Но и Вася не стал озадачиваться. Не залетают, так не залетают. Эка невидаль – утки! Вот воронку бы посмотреть вблизи…

Он не знал, что водоворот ему придется еще увидеть.

Близко. Очень близко.

Тот, кто сидит в пруду – I

Леша Виноградов. Лето 2000 года

На участке был пруд – надо думать, в войну угодила в огород здоровенная бомба, линия фронта проходила совсем рядом. А дед Яша засыпать не стал, благо земли хватало. И получился небольшой, метров шести в диаметре, живописный водоем идеально круглой формы.

На зеленом берегу пруда и сидел сейчас Леша Виноградов – к воде его тянуло с раннего детства.
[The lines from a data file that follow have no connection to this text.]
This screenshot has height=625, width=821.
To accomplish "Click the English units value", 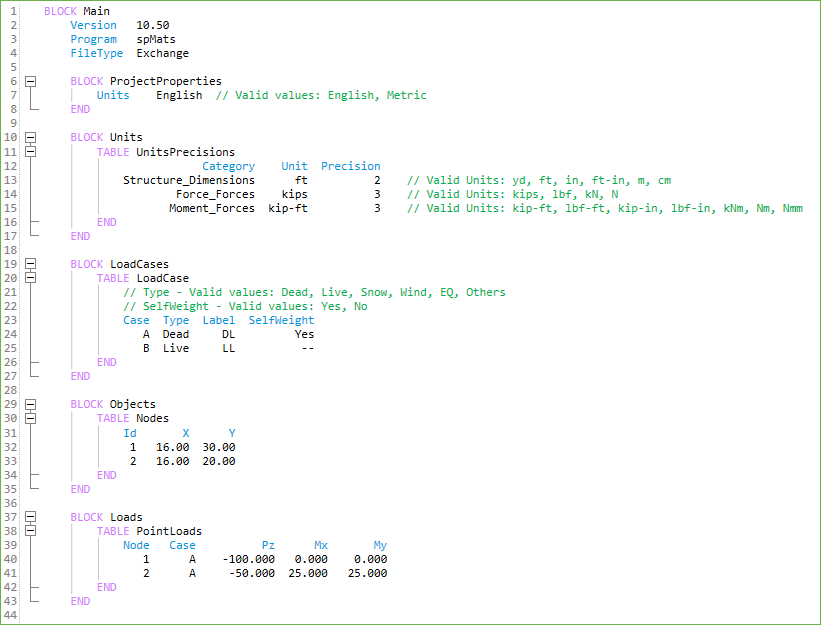I will 179,96.
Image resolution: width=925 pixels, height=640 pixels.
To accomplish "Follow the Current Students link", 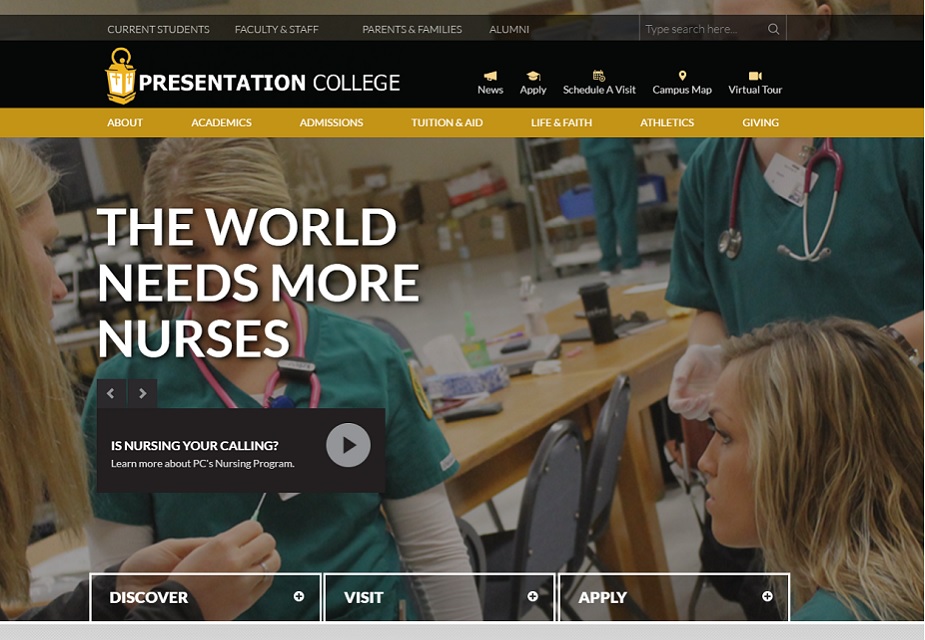I will click(x=158, y=29).
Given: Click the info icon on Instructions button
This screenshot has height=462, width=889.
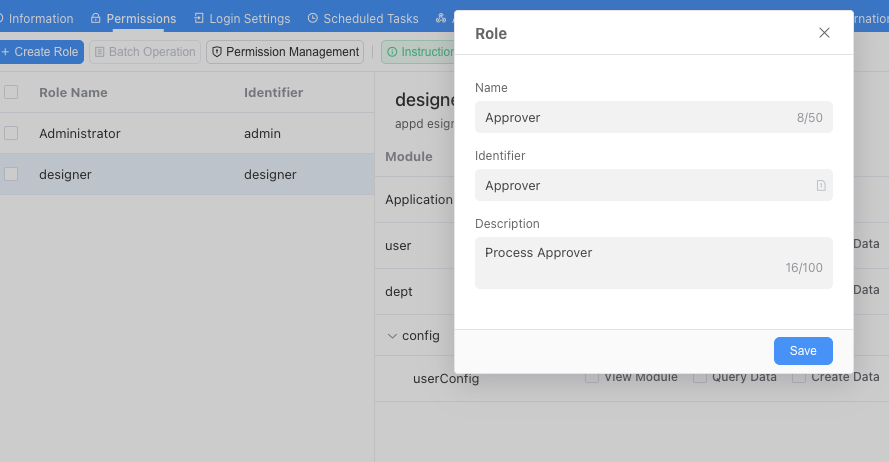Looking at the screenshot, I should [x=392, y=52].
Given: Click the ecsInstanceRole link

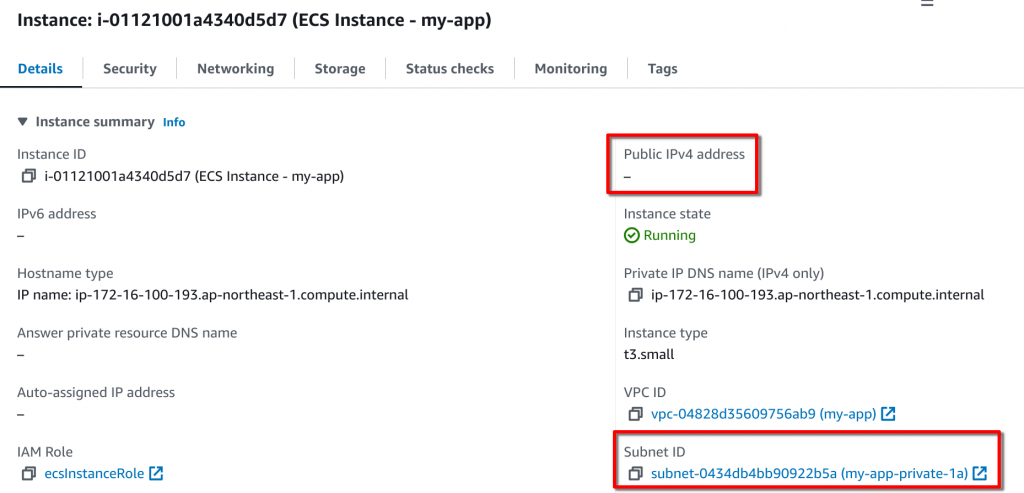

Еще карапузом нежного детсадовского возраста в начале каждого лета он клянчил у матери сачок для ловли бабочек, самый простой: палка и проволочный обруч с пришитым конусом из яркой марли. Стоило все удовольствие тогда не то тридцать, не то сорок копеек, – мать покупала, втайне радуясь, что чадо не требует чего-нибудь подороже.

Но бабочки, стрекозы и другие насекомые могли спокойно порхать, опылять цветочки и заниматься прочими своими делами – маленького Алешку представители отряда чешуйчатокрылых непривлекали. Вооружившись сачком и стеклянной банкой, он шел к ближайшему ручейку, прудику, болотцу или попросту к большой луже (к глубоким водоемам мать, понятное дело, не подпускала) и долгие часы охотился на загадочных подводных обитателей.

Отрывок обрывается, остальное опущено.